Since the adoption of the Companies Act in 1993, the question has arisen whether the Inheritance Act imposes any restrictions on the disposal of shares and stocks, as well as where the limits of the testator’s authority lie when deciding to draft a will or enter into one of the contracts most commonly described as an inheritance contract. Although the question is not new, it is evident that there are quite distorted perceptions in the public, which can cause many problems. A will does not have to be made; if there is none, inheritance occurs according to the law. However, anyone who has testamentary capacity (sixteen years and the ability to reason) can draft a will as a declaration of their last will. In doing so, the legislator sets some limitations that need to be known.
Three limitations
The first limitation is that the testator (the one who decides on the will is called the testator) is free to dispose of only that part of the property that does not jeopardize the so-called necessary or child or female share (generally half of what someone would receive if there were no will). This limitation is generally circumvented by a maintenance contract. The second limitation is that a will cannot determine, or impose, who will inherit the heir. Such a testamentary provision is prohibited under Article 44 of the Inheritance Act. However, it is permissible to determine that the testamentary heir is person X if person Y refuses to be the heir (and that always depends on the will of the testamentary heir).

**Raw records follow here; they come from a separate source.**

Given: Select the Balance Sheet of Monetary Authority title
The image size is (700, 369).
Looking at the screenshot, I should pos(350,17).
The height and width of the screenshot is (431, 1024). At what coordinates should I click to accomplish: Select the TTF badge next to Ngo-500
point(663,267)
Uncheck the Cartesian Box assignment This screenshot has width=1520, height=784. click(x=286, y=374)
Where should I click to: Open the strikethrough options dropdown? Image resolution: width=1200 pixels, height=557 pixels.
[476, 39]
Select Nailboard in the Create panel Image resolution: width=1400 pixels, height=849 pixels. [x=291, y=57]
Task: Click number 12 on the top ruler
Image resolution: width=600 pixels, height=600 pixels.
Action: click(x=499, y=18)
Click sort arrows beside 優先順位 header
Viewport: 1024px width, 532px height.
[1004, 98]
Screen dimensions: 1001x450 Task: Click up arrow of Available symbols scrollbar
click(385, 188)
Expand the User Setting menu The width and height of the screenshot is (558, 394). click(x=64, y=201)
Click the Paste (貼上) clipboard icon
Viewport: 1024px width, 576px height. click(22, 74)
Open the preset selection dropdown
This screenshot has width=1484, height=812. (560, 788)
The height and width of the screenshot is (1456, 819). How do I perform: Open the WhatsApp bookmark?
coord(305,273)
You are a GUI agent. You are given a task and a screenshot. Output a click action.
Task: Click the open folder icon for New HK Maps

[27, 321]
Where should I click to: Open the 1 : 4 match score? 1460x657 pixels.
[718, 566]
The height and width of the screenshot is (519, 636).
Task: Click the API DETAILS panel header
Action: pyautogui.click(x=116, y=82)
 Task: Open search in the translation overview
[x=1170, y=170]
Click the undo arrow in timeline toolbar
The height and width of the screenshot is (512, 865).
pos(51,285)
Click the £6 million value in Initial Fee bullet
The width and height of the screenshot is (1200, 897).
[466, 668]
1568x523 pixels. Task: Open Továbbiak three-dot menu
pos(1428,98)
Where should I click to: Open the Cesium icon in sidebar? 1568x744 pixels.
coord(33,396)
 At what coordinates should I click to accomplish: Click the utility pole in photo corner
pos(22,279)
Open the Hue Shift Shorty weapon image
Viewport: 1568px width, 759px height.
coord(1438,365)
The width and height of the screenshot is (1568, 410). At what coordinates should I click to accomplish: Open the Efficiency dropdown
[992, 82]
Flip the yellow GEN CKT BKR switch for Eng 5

The third limitation is that impossible, impermissible, and immoral conditions and orders are considered non-existent. In practice, it is known that, for example, an immoral condition is that the heiress does not marry, and it should equally be immoral for her to marry. The real problem is the application of this provision from the Inheritance Act to the Companies Act: what if someone leaves their shares to person X on the condition that they are the best director of the company (this does not depend on the will of the heir, so it would obviously be too great a burden for them – the possible maximum is that they invest all their knowledge and skills), what if it requires harming the creditors of the company (which is obviously impermissible), what if it requires unlawful termination of the employment contract of one or more employees (and that would also be impermissible), what if it imposes the sale of the company’s assets favoring someone or some (and that is impermissible) etc.?
Maintenance contracts
If a property owner is led to conclude that such testamentary provisions are acceptable (meaning they are legal), they will draft a will that will determine such as an order or condition for the testamentary heir who is determined in the context of the belief that they will fulfill the orders and/or conditions. When it is determined that these conditions/orders are impermissible, the provision regarding who is determined as the testamentary heir will remain, and it will be very difficult to imagine the annulment of the testamentary provision that determined the heir because the testator believed that it was a legal provision in the will that ordered that person to fulfill some order or imposed an unlawful condition. Namely, if something is considered non-existent (and that is how the law determines for such orders and conditions), how then to annul the determination of the heir with the argumentation in what is considered non-existent?